The study did however show that if the government focused on ensuring that all children with fever in malaria endemic areas are treated on time, with the highly effective Co-artem or any artemesinin derivative, then the country would control the number of severe cases and deaths. To focus on this along with provision of treated bednets and house spraying would avert a lot more malaria cases than funneling resources into provision of this vaccine, whose protection even in this controlled trial environment was extremely poor.

Looking at the evidence provided in this paper, from a thorough piece of research – the Kenyan government should not consider using the malaria vaccine as part of its malaria control efforts.

However, Prof Adrian Hill of the University of Oxford is working to improve on RTS,S by adding another antigen ME-TRAP (please don’t ask me the details of this yet!) into the mix. The trials for this modified RTS,S may show results that may be encouraging – we should wait and see.

The results of this vaccine trial are a disappointment considering the work that has gone into it : decades of work and millions of dollars, the various scientists and children that have been involved. It has however, build capacity for African institutes and scientists to run clinical trials at the highest level – it has created systems that will be useful when finally a vaccine with a higher efficacy comes along. Dispensaries in remote regions that participated in the study have benefited from this exposure and the money that went to developing the infrastructure of these facilities.

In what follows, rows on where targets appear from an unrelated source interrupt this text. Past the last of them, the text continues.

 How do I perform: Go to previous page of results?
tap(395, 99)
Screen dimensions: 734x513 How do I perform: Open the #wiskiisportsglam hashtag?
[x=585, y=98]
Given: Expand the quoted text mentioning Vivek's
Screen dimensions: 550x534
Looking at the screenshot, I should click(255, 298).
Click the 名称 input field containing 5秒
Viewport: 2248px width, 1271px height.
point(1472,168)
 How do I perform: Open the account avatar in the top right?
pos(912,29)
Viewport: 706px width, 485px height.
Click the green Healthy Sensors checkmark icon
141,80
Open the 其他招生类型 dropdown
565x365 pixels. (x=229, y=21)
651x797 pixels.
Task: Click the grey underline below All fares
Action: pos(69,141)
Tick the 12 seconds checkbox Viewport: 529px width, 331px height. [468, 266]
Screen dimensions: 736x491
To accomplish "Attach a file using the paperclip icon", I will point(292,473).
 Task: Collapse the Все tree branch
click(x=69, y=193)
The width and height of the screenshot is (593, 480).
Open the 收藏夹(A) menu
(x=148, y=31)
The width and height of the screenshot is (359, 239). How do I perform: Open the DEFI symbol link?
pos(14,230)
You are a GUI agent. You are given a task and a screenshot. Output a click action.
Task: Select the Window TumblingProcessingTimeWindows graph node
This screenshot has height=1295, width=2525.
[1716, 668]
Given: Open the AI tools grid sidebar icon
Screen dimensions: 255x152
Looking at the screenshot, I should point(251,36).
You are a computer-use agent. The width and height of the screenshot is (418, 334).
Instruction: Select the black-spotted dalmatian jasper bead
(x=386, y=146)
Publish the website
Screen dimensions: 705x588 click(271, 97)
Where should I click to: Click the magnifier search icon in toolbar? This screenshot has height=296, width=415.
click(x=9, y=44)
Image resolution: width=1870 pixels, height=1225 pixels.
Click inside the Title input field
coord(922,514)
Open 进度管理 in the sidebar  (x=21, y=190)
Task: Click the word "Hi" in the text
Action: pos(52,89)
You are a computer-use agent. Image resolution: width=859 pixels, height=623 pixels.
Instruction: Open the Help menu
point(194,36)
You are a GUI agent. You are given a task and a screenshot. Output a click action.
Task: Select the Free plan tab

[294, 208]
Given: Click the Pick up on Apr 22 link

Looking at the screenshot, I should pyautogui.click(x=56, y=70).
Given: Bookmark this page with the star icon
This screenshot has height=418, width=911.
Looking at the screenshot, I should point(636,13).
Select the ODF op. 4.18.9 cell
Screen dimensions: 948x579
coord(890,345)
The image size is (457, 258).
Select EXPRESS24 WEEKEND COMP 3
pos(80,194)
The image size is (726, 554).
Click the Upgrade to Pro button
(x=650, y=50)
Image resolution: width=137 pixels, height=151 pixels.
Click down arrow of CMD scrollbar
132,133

I am however convinced from the evidence that this vaccine is of no use as it stands now. It requires a lot of effort for little output – a cost-effectiveness analysis is under way which may shed more light into this and may prove me wrong. People will say that RTS,S averts thousands of cases – but providing insecticide treated bednets to everyone and treating all clinical malaria episodes on time will actually bring us closer to malaria control than this vaccine in it’s current form ever will.

2 comments

  • Mary

    Great insights.

  • Mary

    I look forward to the details/outcome of the cost-effectiveness analysis bit, since its a key concept in Health Economics and Health systems management as a whole.